The Nice Guys (USA/GB 2016)

the-nice-guys„You’re the world’s worst detectives.“ – Holly

Früher war Shane Black der bestbezahlte Drehbuchautor Hollywoods. Auf sein Konto gehen Klassiker wie „Lethal Weapon“ (1987) oder „Last Boy Scout“ (1991). Dann wurde es still um ihn. Vor der Jahrtausendwende zog sich Black vom Filmgeschäft zurück. Wenn auch nicht von Dauer. 2005 folgte mit der von ihm geschriebenen und zugleich gedrehten Thriller-Posse „Kiss Kiss, Bang Bang“ die furiose Rückkehr ins Rampenlicht. „Iron Man 3“ ließ ihn 2013 ins Blockbuster-Metier schweifen, ehe er mit „The Nice Guys“ deutlich an sein von Groschenheft-Krimis inspiriertes Comeback anknüpfte. Mit neuerlich urkomischem Auskommen.
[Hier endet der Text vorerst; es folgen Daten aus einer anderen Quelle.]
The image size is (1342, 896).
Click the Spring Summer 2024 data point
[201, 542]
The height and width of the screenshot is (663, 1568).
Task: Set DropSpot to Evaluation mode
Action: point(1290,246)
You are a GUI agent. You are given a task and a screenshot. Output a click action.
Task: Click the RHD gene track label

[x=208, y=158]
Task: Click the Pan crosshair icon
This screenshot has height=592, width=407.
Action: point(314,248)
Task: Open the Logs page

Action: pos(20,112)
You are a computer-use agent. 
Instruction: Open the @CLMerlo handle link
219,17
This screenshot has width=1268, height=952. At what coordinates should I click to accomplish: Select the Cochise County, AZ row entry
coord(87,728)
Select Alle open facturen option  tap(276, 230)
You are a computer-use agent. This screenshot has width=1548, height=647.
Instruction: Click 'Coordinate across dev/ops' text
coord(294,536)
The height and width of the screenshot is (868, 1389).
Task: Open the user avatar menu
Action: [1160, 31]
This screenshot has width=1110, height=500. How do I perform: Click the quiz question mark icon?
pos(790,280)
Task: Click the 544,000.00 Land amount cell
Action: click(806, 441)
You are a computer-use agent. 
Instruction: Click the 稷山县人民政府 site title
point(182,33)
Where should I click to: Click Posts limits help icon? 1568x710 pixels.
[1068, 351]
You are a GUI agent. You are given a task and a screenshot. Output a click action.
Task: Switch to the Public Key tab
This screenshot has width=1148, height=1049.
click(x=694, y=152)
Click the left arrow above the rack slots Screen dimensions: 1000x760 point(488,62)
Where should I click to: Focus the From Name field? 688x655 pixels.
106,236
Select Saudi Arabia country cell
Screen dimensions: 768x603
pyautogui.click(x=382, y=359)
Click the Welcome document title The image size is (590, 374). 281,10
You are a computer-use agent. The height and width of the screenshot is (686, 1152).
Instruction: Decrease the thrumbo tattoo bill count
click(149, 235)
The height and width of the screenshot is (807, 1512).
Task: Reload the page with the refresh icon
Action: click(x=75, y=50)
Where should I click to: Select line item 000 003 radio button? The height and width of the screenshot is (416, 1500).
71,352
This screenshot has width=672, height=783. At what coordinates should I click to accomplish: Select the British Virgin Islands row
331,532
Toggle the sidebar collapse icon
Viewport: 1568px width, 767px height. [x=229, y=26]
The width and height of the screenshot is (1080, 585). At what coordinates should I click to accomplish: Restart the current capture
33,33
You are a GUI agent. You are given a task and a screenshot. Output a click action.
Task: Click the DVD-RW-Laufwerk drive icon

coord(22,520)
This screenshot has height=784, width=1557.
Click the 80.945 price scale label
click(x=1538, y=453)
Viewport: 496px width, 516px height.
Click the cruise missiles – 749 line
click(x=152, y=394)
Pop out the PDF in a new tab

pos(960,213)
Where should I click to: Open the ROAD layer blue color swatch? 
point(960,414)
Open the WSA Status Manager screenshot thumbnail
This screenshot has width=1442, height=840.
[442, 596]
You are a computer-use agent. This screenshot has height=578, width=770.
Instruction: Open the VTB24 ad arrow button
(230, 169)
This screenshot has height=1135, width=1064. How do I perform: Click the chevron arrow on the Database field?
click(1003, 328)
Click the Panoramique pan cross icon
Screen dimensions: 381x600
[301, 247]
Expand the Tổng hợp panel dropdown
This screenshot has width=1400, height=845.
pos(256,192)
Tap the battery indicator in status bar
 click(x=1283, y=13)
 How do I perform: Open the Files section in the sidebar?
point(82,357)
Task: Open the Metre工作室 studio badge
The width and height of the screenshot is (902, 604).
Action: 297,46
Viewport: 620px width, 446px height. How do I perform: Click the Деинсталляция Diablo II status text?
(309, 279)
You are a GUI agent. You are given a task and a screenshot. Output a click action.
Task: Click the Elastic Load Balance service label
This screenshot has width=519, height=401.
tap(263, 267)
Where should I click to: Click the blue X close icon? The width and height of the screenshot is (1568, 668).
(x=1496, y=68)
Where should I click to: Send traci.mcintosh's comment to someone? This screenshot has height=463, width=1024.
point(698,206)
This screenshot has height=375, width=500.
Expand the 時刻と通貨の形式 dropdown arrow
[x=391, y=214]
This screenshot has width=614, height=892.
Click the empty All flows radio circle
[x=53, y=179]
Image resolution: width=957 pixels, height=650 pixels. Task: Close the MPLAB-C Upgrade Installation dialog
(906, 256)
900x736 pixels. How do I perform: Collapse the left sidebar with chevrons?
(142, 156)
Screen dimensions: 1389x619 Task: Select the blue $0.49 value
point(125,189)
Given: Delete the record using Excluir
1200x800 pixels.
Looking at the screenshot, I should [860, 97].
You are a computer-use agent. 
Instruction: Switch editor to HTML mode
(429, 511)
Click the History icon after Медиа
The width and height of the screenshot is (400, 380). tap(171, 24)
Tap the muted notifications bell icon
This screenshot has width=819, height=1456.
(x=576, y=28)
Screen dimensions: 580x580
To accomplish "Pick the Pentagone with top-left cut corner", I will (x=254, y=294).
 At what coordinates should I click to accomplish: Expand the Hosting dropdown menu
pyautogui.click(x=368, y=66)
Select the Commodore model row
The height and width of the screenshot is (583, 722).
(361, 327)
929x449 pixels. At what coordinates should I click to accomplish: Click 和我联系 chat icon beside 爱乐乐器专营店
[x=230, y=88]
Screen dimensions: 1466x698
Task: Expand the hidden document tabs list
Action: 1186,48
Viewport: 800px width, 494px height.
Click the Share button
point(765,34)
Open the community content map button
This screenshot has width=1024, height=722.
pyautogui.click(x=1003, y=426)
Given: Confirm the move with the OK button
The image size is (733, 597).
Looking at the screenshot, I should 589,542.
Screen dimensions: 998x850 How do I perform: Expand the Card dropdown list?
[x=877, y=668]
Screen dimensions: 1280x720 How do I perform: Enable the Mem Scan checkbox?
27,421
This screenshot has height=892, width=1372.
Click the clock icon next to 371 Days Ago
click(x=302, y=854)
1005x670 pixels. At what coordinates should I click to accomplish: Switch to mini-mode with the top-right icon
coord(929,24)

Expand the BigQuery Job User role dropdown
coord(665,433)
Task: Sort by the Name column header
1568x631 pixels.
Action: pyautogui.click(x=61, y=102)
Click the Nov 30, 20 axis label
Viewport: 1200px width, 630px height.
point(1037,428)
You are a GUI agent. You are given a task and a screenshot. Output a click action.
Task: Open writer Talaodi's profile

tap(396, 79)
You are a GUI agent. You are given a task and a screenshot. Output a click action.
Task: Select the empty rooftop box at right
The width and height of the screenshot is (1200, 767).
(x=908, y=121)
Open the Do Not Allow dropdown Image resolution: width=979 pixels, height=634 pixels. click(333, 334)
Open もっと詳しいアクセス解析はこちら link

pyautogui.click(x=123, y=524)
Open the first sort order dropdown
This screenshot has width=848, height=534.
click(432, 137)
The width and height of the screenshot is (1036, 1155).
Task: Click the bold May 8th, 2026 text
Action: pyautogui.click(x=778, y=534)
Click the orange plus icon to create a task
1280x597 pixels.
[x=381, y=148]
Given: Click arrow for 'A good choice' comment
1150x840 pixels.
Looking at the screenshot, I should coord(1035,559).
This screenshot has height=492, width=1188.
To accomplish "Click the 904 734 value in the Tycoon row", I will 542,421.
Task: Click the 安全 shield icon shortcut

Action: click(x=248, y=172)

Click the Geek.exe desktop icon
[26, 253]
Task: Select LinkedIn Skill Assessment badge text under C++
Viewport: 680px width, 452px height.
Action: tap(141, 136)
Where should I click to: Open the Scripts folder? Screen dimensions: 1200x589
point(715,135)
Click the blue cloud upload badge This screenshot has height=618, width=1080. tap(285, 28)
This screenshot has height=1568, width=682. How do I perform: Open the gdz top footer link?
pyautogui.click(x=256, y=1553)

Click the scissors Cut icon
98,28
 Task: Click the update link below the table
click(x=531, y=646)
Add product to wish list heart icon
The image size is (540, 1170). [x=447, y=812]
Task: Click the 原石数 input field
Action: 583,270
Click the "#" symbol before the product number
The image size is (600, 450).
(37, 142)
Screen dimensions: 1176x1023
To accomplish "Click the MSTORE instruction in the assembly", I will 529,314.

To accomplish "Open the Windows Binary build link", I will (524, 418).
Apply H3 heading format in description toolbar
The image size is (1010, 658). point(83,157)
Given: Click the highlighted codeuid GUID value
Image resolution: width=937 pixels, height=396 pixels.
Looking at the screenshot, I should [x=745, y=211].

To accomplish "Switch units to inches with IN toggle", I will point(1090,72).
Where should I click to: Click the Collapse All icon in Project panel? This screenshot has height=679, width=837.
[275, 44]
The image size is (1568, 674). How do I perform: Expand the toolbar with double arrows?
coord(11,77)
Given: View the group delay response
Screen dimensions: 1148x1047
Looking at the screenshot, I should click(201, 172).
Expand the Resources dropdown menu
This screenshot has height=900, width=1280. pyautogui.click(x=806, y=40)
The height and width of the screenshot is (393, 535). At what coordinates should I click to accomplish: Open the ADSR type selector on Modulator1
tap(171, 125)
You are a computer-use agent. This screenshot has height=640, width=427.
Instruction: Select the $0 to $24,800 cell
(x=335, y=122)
Die Hauptrollen bekleiden Russell Crowe („Gladiator“) und Ryan Gosling („Drive“), die sich als ungleiches Schnüffler-Duo zusammenraufen müssen, um im Los Angeles des Jahres 1977 ein bis in hohe Ämter reichendes Komplott aufzudecken. Dabei verläuft das erste Zusammentreffen der beiden alles andere als harmonisch: Crowes bulliger Jackson Healy mischt für Geld Leute auf. Goslings mäßig erfolgreicher Privatdetektiv Holland March fällt ins Schema, weil er die von Healey vertretene Amelia (Margaret Qualley, „The Leftovers“) sucht, die Aufschluss über die Sichtung einer tödlich verunglückten Pornodarstellerin verheißt. Ein gebrochener Arm soll March davon überzeugen, die Sache ruhen zu lassen. Doch dann ist es ausgerechnet Healey, der die Dienste des zwar großmäuligen, dabei jedoch wenig wehrhaften Ermittlers benötigt.

Denn am Verbleib seiner mittlerweile untergetauchten Auftraggeberin sind auch zwei professionelle Killer – gespielt von Beau Knapp („Southpaw“) und Keith David („Cloud Atlas“) – interessiert. Gemeinsam finden Healey und March, tatkräftig unterstützt von des Zweitgenannten aufgeweckter Teenager-Tochter Holly (Angourie Rice, „These Final Hours“), heraus, dass der Dreh eines mit kritischen Inhalten versehenen Pornofilms mächtige Kreise dazu veranlasst, die Beteiligten der Reihe nach auszuschalten. Durch Amelias im Justizministerium tätige Mutter (spielte mit Crowe bereits in „L.A. Confidential“: Kim Basinger), die flächendeckende Einführung des Pkw-Katalysators und den zusätzlich berufenen Auftragsmörder John Boy (Matt Bomer, „White Collar“) zeichnet sich allmählich ein komplexes Bild ab, dessen Kenntnis Healey und March selbst in Lebensgefahr bringt.

Stimmiges Zeitkolorit, hinreißende Hauptdarsteller und ein absurd verwinkelter Neo-Noir-Plot bilden die Essenz von „The Nice Guys“. Dabei ist insbesondere Ryan Gosling die Lust an der für ihn ungewöhnlichen Loser-Rolle deutlich anzumerken. Sein an akuter Selbstüberschätzung leidender Privatdetektiv frönt zu den unpassendsten Zeitpunkten dem Alkoholismus und sorgt nicht allein für schallendes Gelächter, wenn er auf einer Party betont lässig von einem Balkon stürzt. Dosierte Action- und vereinzelt makabre Gewalteinlagen stützen das von Joel Silver („Matrix“) produzierte Vergnügen und geben auch dem fülligen Russell Crowe ausreichend Gelegenheit, sich komödiantisch auszuzeichnen. Selbst wenn nicht jeder Witz ins Schwarze trifft und „Kiss Kiss, Bang Bang“ im Vergleich ein wenig runder wirkte, ein Wiedersehen mit diesen zwei Anti-Helden ist unbedingt erbeten!